___ Source records ___
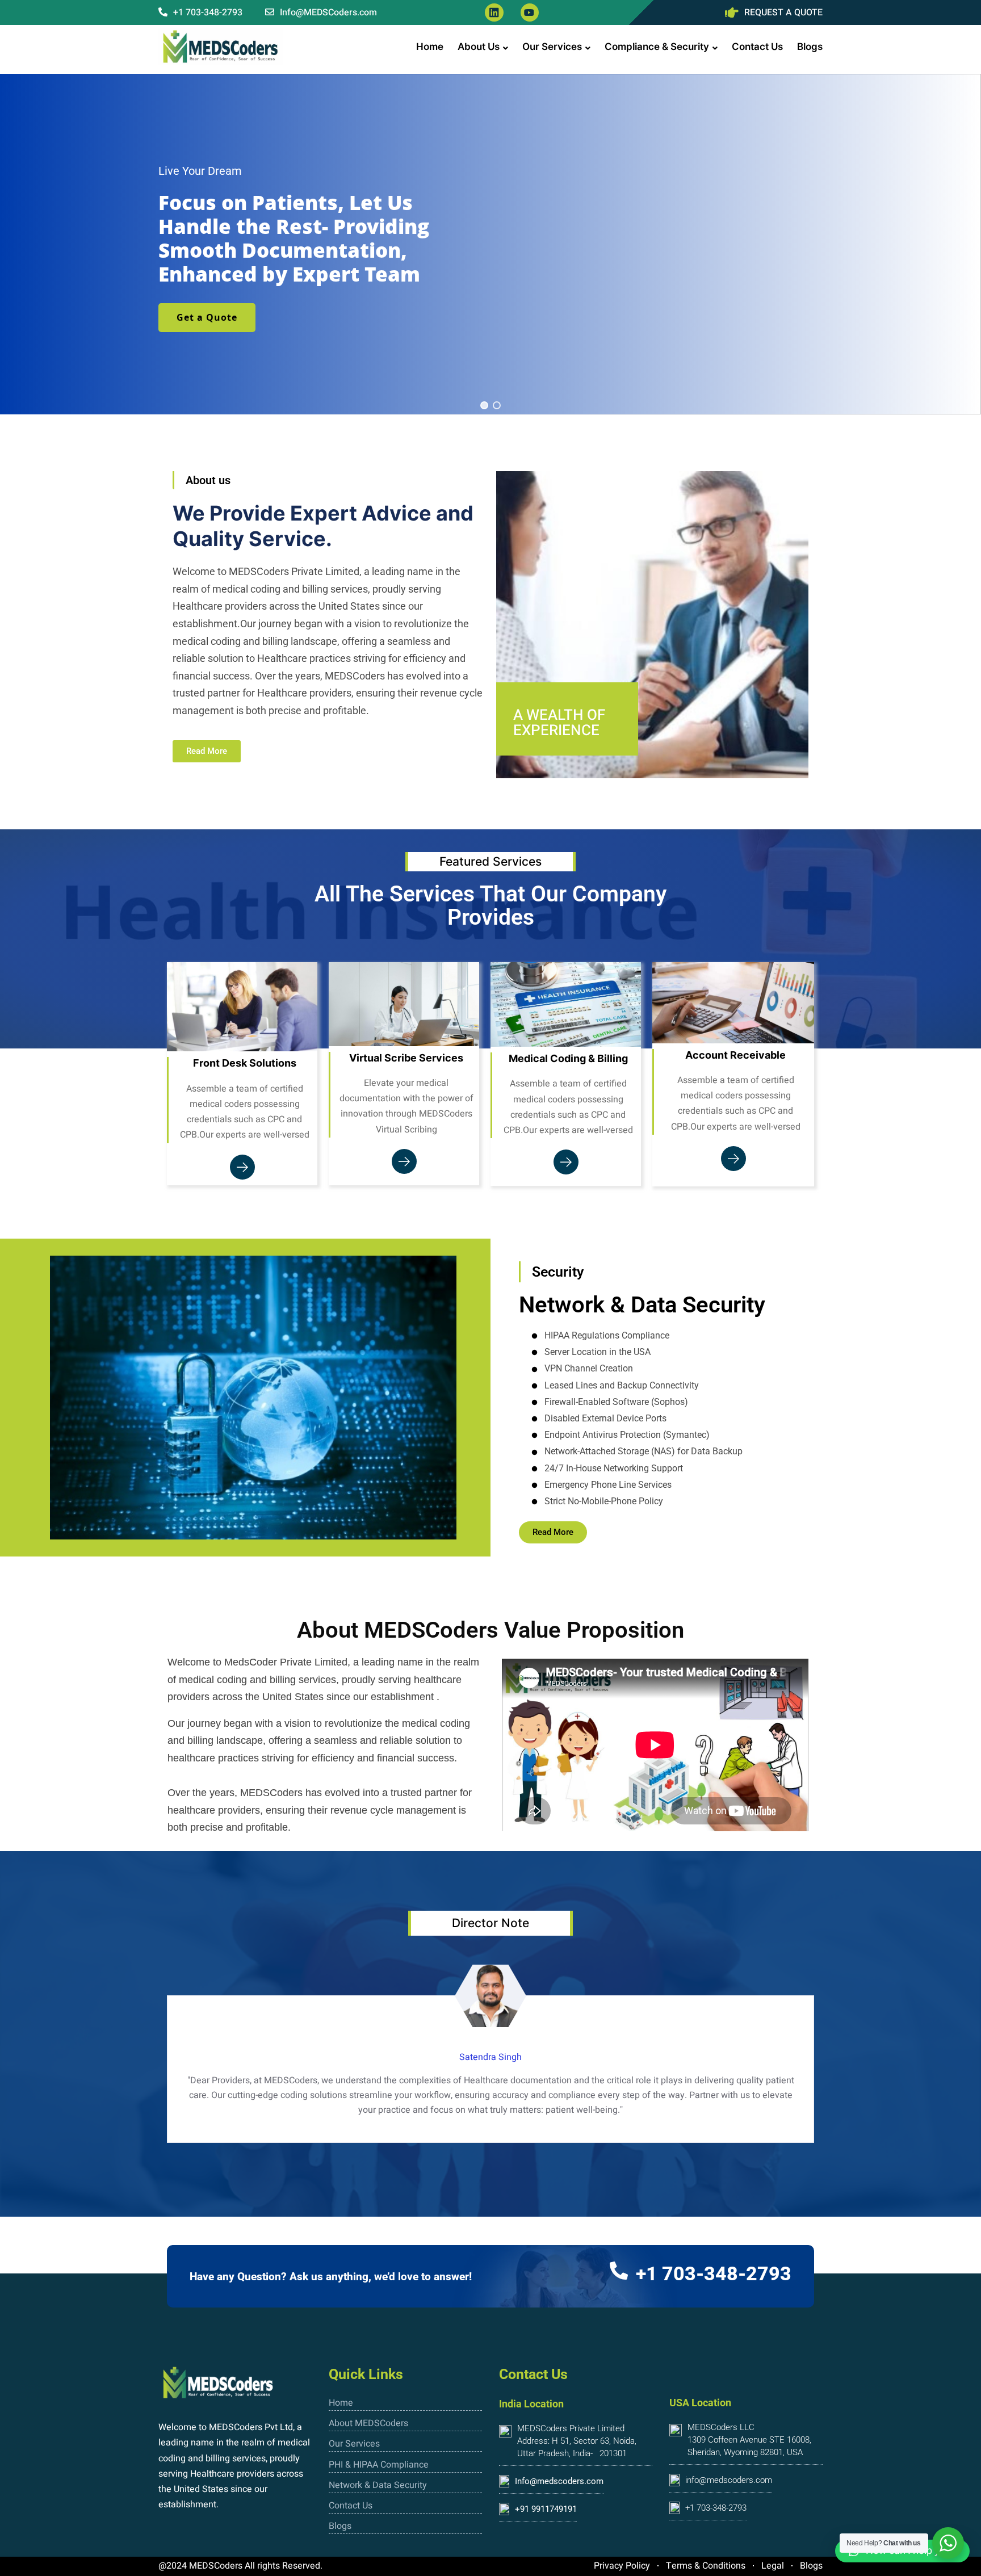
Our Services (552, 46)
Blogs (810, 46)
___
___ Source records ___
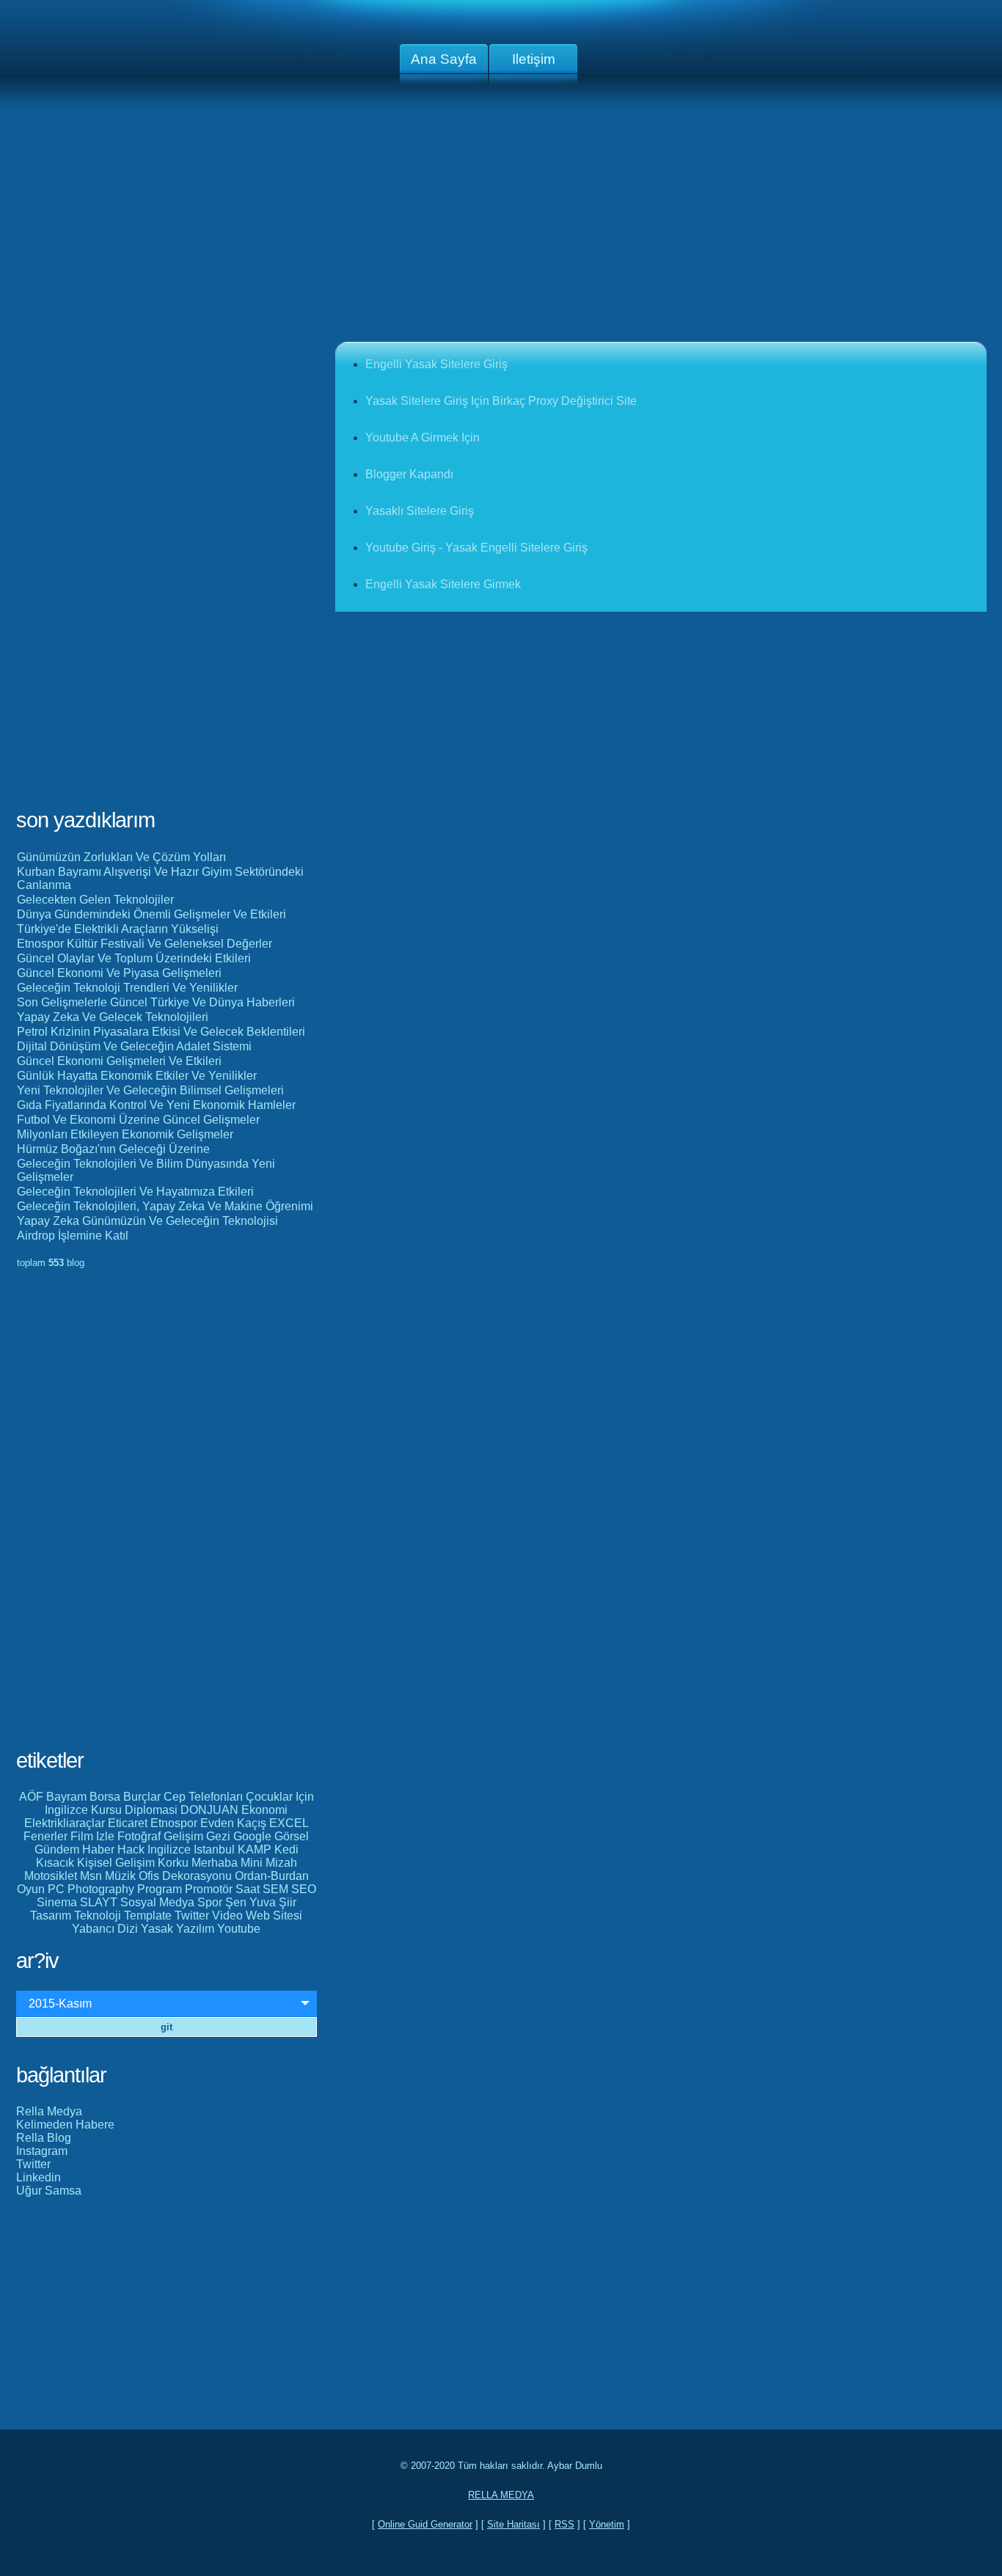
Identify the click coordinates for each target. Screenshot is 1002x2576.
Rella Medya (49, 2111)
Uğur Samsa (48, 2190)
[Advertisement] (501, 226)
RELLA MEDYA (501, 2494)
___
■ **The task**:
From the entries above, return exactly the line containing "Identify the click", the line containing "RELLA MEDYA (501, 2494)", and all lines between, and nothing else.

■ **Task response**:
Identify the click coordinates for each target. Screenshot is 1002x2576.
Rella Medya (49, 2111)
Uğur Samsa (48, 2190)
[Advertisement] (501, 226)
RELLA MEDYA (501, 2494)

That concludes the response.